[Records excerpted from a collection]
════════════════

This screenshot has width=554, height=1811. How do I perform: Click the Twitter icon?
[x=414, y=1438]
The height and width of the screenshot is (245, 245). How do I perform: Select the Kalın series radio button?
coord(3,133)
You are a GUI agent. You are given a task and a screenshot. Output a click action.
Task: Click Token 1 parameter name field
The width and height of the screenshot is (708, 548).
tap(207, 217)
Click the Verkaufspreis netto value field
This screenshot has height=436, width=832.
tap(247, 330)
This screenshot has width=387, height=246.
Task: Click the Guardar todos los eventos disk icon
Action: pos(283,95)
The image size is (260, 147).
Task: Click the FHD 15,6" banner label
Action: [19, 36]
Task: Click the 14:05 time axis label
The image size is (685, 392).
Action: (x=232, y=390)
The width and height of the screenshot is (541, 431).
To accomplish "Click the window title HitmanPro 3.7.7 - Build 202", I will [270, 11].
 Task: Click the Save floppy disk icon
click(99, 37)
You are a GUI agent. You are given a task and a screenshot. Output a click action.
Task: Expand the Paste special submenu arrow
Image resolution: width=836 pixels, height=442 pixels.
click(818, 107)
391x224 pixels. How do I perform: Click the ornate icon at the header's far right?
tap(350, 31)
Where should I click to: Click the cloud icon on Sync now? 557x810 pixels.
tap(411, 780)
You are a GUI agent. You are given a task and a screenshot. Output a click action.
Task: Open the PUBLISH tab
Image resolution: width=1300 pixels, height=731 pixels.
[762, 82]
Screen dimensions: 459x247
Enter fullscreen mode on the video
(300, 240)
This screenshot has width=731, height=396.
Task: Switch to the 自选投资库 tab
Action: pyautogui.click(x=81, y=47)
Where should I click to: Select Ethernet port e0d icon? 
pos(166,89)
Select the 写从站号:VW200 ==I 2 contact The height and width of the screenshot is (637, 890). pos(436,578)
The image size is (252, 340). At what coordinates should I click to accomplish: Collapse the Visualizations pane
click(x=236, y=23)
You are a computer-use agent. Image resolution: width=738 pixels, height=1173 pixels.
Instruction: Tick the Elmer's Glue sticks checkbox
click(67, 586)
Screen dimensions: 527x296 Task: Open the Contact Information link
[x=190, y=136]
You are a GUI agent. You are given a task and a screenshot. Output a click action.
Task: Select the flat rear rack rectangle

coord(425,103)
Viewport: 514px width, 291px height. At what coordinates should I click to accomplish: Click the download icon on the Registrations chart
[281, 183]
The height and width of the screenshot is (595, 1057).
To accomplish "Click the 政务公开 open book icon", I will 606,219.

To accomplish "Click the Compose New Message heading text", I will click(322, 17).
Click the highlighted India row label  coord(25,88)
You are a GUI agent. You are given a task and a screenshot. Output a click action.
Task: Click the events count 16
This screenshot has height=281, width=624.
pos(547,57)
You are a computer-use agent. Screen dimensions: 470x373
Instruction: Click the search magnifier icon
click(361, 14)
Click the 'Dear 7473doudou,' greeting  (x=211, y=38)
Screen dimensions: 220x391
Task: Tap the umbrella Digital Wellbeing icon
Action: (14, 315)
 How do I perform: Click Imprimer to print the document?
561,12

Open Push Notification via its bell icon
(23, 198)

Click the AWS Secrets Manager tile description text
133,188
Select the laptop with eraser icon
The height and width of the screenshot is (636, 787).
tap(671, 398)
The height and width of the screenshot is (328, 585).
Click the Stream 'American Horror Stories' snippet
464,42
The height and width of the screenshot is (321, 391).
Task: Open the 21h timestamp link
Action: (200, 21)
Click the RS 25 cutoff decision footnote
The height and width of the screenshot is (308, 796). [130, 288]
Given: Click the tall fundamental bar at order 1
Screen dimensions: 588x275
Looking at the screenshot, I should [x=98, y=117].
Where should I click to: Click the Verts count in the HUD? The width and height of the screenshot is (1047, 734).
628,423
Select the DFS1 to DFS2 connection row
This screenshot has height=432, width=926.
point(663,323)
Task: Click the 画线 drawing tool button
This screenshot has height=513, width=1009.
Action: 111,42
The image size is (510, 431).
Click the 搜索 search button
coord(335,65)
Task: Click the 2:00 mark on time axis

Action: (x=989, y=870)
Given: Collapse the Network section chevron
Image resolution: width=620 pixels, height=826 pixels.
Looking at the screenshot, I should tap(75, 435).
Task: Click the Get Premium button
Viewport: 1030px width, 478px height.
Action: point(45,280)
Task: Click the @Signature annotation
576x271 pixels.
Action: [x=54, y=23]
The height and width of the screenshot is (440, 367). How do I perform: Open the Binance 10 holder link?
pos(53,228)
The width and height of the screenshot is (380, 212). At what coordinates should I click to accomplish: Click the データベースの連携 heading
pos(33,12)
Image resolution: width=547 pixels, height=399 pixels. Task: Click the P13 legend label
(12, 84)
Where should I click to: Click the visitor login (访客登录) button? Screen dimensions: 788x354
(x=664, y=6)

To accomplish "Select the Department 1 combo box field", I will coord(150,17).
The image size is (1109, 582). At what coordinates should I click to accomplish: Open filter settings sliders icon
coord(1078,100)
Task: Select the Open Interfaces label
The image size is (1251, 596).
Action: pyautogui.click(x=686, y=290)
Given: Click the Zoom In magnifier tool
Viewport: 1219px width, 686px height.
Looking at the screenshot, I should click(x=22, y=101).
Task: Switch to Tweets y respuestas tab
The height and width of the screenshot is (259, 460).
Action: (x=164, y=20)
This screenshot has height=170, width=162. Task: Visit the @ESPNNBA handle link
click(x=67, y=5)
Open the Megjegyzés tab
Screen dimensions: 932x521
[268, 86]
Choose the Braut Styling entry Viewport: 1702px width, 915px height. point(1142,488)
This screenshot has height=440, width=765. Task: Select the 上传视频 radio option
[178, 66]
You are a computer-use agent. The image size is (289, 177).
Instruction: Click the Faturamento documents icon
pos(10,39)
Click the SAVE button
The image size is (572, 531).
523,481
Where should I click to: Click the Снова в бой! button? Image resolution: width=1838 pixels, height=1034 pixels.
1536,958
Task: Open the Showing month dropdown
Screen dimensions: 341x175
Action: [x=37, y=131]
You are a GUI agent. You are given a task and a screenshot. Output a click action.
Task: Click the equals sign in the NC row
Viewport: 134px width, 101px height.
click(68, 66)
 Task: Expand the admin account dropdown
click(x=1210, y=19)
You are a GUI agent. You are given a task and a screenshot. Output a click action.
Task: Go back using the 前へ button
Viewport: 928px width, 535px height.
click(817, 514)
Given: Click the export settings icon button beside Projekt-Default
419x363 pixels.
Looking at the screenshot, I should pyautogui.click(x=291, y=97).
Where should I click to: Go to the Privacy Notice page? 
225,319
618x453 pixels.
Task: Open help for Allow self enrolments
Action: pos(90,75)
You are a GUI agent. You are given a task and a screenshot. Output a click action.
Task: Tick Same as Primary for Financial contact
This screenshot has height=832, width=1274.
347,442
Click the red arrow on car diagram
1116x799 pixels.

════════════════

= WORK TO COMPLETE =
Given the records above, return exactly the lines starting at the line containing "Enter fullscreen mode on the video" and ending at the line containing "The height and width of the screenshot is (595, 1057).", including both.

= RESULT OF THE TASK =
Enter fullscreen mode on the video
(300, 240)
This screenshot has width=731, height=396.
Task: Switch to the 自选投资库 tab
Action: pyautogui.click(x=81, y=47)
Where should I click to: Select Ethernet port e0d icon? 
pos(166,89)
Select the 写从站号:VW200 ==I 2 contact The height and width of the screenshot is (637, 890). pos(436,578)
The image size is (252, 340). At what coordinates should I click to accomplish: Collapse the Visualizations pane
click(x=236, y=23)
You are a computer-use agent. Image resolution: width=738 pixels, height=1173 pixels.
Instruction: Tick the Elmer's Glue sticks checkbox
click(67, 586)
Screen dimensions: 527x296 Task: Open the Contact Information link
[x=190, y=136]
You are a GUI agent. You are given a task and a screenshot. Output a click action.
Task: Select the flat rear rack rectangle

coord(425,103)
Viewport: 514px width, 291px height. At what coordinates should I click to accomplish: Click the download icon on the Registrations chart
[281, 183]
The height and width of the screenshot is (595, 1057).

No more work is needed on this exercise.